We see Jonas (Rami Malek) at three different stages in this movie. In one, he's floating in a rowboat in the middle of the ocean. He's been there a while. In another, he's a mountain man who survives Montana winters by breaking into rich people's empty vacation homes and staying there for a while. He calls into radio stations ranting about "the inversion" and has been dubbed "Buster". And in the third, Jonas is the night concierge for a hotel in Montana, trying to save up enough money to buy some land where he, his wife Marty (Kate Lyn Sheil), and his daughter can live as they please. He gets tangled up with a drifter (DJ Qualls) who won't give him his name and insists he is the last free man and there is going to be universal inversion soon.

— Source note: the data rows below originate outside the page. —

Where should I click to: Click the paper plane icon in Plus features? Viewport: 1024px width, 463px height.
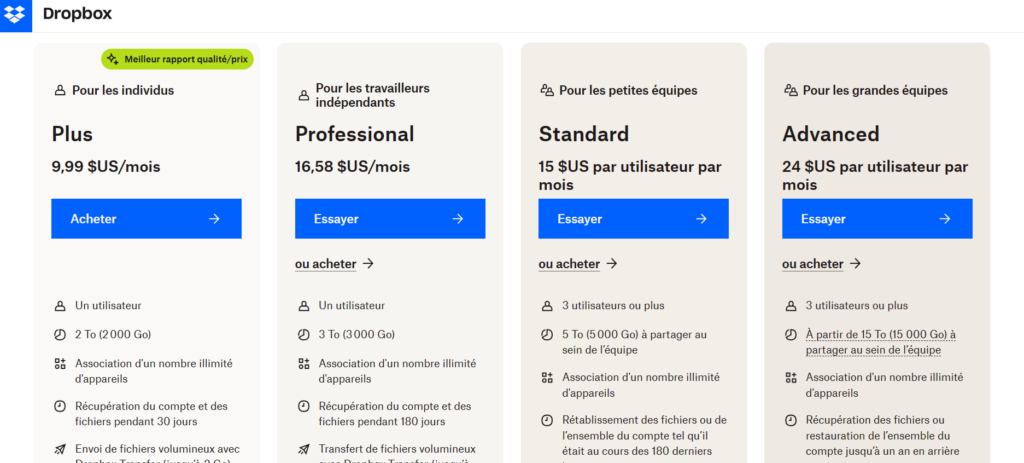[x=60, y=449]
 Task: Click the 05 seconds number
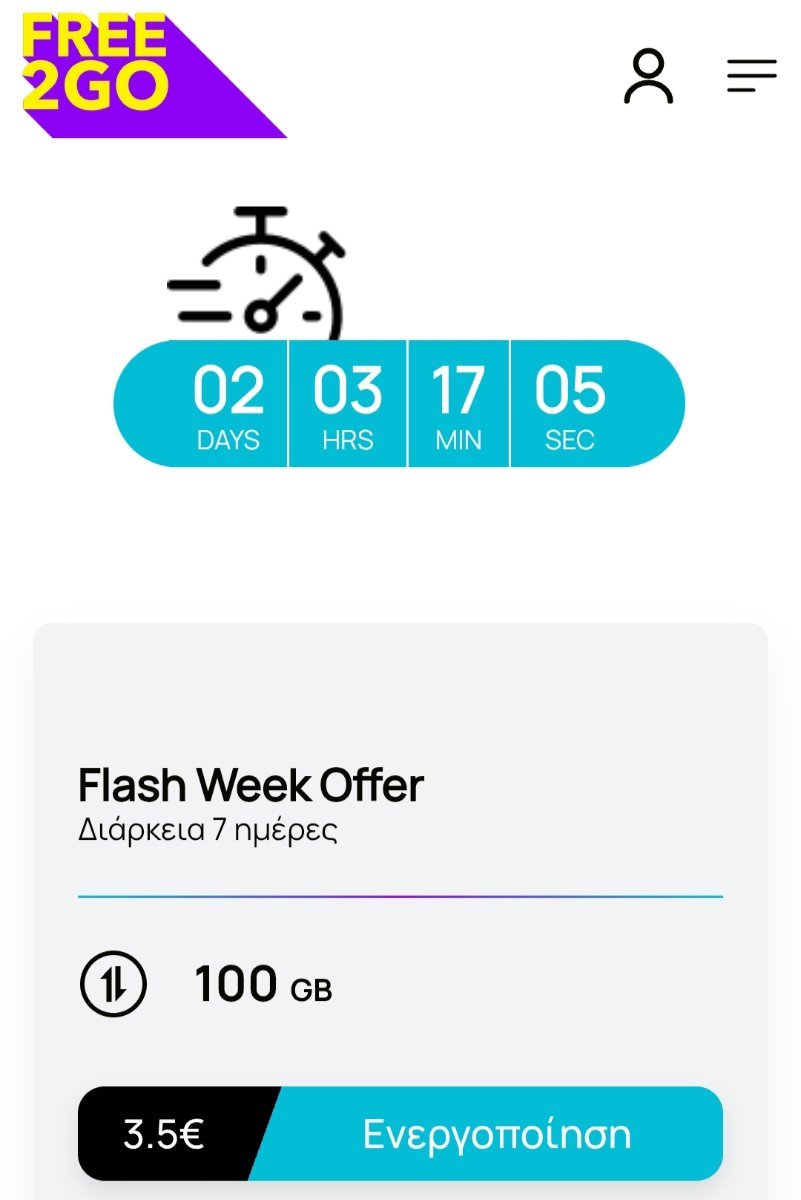(570, 391)
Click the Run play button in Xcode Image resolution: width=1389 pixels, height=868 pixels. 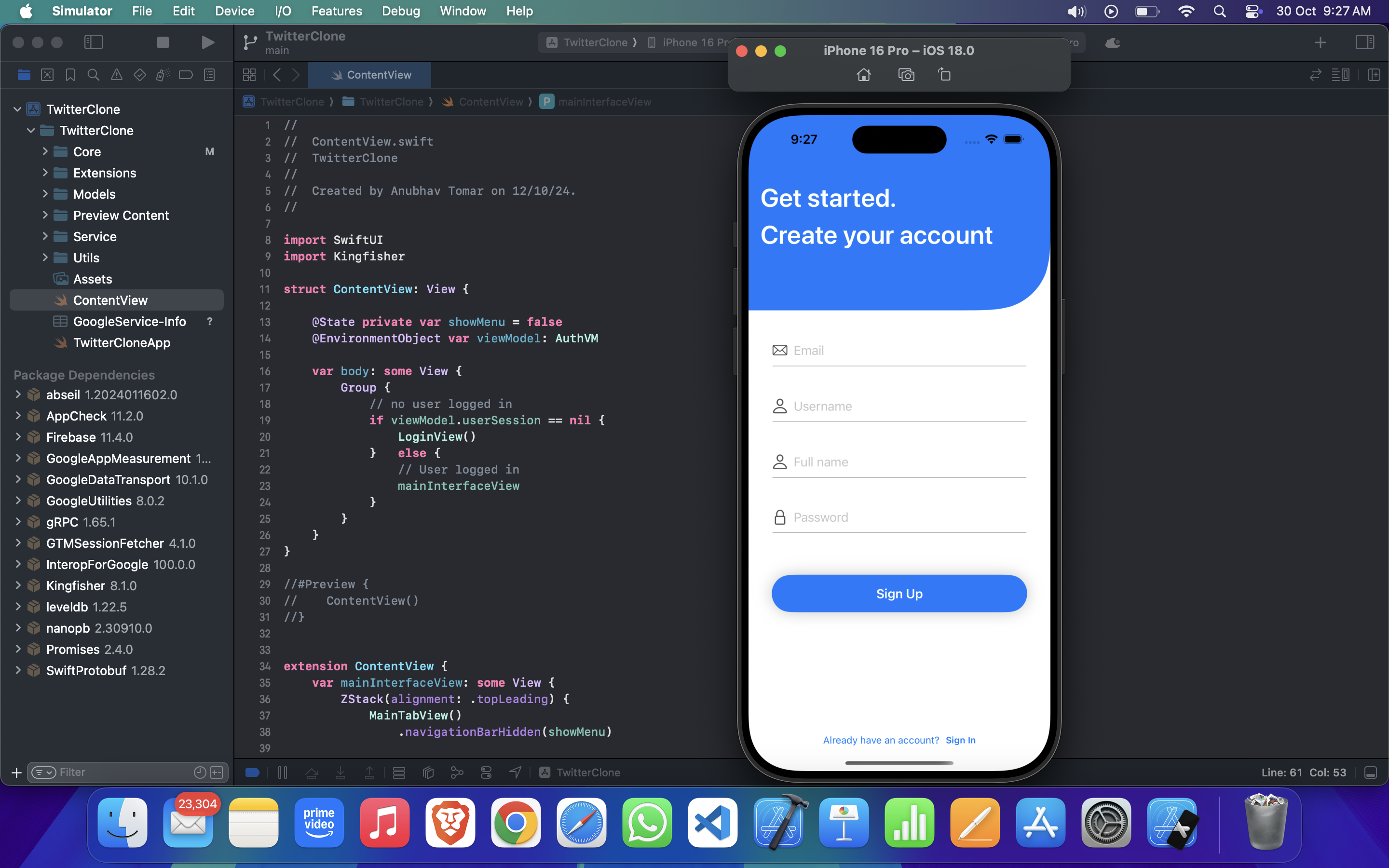click(x=208, y=42)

For most of the movie, I was working under the assumption the issue here is the conflict between Jonas' desires. He wishes to live a life on his terms, where he isn't stuck working a job he hates that keeps him from spending time with his daughter. But his wife wants primarily to get out of her parents' house first, even if it means renting an apartment, which frustrates him. If he insists on things his way, he may lose his family, who he loves. Following the plan that best satisfies them may leave him trapped in a cycle he can't bear. I assumed his time as "Buster" was the end result. His tried to walk the tightrope, couldn't manage it, and here he is now, as close to the life he wanted as he can get.
In that scenario, the ocean scenes are I guess a metaphor for how trapped and lost he feels. He can't find land, can't get out of this place he's stuck in, and God gives him just enough to keep him going, but not enough he can actually get any place.
Then the film reveals the inversion thing might actually have happened? No one can find any evidence the mysterious guy ever existed, Buster sees a report on TV of someone finding a message in a bottle from a "Jonas" who has been missing for years. The two meet one night while Buster is hiding in a cave from the authorities. In the end, it seems like he grasps that neither choice was the right one and finds an option that gives him the best of both worlds for a little while. Maybe.
Unusually for me, the sci-fi aspects made the film worse. Otherwise, it's pretty good. The scenes of Jonas working in the mostly empty hotel alone at night reminded me of The Shining a bit, you could see how it would start to wear on him. How he always, day or night, is so worn down. He drifts off or dozes, and sometimes that's when the movie jumps to Buster or the rowboat. Gives it a nice surreal quality.